Physics-Inspired Neural Network Design for Channel Representation and Prediction

How to efficiently and accurately predict the channel impulse response (CIR) is crucial to wireless communications. In this talk, we first briefly discuss the prevailing learning-based approaches and the key problems involved. Then we introduce our work on the CIR representation and prediction with only the user's position information and a set of channel instances obtained within a certain wireless communication environment. Specifically, we resort to a novel physics-inspired generative approach to design the learning network, which makes use of the physical model of EM-wave reflections along each path and the excellent properties of the Gaussian Radial Basis Function network (GRBF) and sinusoidal representation network (SIREN) in predicting the path amplitude and phase respectively. We also discuss how to extend to the resultant learning architecture to the MIMO case and how to apply it to mobile channel prediction.


Jean-Claude Belfiore, Huawei, Paris

Jean-Claude Belfiore graduated from Ecole Supérieure d'Electricité (Supelec), got his PhD from Telecom Paris and the Habilitation from Université Pierre et Marie Curie (UPMC). Until 2015, he has been with Telecom Paris as a full Professor in the Communications & Electronics department. In 2015, he joined the Mathematical and Algorithmic Sciences Lab of Huawei as the head of the Communication Science Department and now the Director of Wireless Technology Lab, Paris. Jean-Claude Belfiore has made pioneering contributions in modulation and coding for wireless systems (especially space-time coding) by using tools of number theory. He is also one of the co-inventors of the celebrated Golden Code of the Wi-Max standard. Jean-Claude Belfiore is author or co-author of more than 200 technical papers and communications and has served as an advisor for more than 30 Ph.D. students. He was Associate Editor of the IEEE Transactions on Information Theory for Coding Theory and has been the recipient of the 2007 Blondel Medal. In Huawei, he has been involved in 5G standardization process, essentially in Channel Coding (Polar Codes for 5G). He is now working in wireless 6G, on artificial reasoning and future wireless networks for intelligent machines.

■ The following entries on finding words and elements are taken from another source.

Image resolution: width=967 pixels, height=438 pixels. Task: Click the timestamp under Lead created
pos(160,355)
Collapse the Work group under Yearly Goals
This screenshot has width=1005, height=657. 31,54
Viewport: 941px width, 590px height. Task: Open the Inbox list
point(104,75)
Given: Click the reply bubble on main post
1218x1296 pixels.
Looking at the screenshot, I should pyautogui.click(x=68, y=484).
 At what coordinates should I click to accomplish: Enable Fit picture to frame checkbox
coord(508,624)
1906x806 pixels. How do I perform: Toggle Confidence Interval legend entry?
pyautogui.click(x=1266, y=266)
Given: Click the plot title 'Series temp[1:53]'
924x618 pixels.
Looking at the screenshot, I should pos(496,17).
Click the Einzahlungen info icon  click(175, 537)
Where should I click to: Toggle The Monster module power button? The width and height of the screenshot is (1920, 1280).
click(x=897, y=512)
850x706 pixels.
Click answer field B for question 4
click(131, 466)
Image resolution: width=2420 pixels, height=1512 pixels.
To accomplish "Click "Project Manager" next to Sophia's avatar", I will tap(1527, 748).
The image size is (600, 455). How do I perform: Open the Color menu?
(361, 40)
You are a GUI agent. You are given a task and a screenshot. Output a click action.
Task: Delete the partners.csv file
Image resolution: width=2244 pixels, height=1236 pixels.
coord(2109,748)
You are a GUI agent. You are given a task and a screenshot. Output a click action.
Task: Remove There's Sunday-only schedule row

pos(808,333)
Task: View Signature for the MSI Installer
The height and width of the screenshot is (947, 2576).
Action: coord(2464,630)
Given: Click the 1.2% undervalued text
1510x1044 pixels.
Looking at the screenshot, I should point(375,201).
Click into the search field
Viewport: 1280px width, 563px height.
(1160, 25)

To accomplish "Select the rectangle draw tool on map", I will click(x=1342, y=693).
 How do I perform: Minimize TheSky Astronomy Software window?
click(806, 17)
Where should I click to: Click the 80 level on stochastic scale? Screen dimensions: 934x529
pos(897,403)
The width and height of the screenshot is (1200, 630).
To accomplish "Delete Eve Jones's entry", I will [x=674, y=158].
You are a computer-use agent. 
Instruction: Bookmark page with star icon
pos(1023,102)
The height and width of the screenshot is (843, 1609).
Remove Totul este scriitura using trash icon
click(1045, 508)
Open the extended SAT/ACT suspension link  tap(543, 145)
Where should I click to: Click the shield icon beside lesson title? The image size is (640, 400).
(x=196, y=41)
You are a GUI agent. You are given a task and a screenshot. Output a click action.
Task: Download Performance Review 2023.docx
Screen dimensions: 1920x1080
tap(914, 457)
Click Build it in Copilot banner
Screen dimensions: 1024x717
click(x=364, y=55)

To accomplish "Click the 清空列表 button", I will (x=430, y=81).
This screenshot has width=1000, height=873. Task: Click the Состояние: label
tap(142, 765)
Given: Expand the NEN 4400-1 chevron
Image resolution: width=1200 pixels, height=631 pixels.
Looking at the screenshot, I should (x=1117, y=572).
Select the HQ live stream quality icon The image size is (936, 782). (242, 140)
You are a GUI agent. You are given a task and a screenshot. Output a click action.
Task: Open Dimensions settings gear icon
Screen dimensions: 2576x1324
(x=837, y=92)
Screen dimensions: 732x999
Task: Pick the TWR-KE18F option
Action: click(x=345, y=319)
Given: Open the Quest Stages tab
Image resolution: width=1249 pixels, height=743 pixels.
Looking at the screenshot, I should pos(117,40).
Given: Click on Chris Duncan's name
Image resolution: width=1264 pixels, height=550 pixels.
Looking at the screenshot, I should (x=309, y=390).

Towards an AI related mathematical theory of Communication

This talk is an attempt to answer the question “How can intelligent machines efficiently communicate?” which is one of the main goals of the so-called “Semantic Communication”. I will present a joint work with Daniel Bennequin which shows our progresses towards a mathematical theory of semantic communication, inspired by the foundational works of Claude Shannon and Alexander Grothendieck. To communicate efficiently we need a language. This language is intimately related to the goal or task that the semantic source has to follow. The second part of the presentation will be devoted to the Carnap and Bar-Hillel language. It will be shown on this example why a notion of semantic information measure cannot be a scalar quantity but a space. We will give some intuition on the construction of such spaces. Finally we will propose both semantic source coding and semantic channel coding theorems.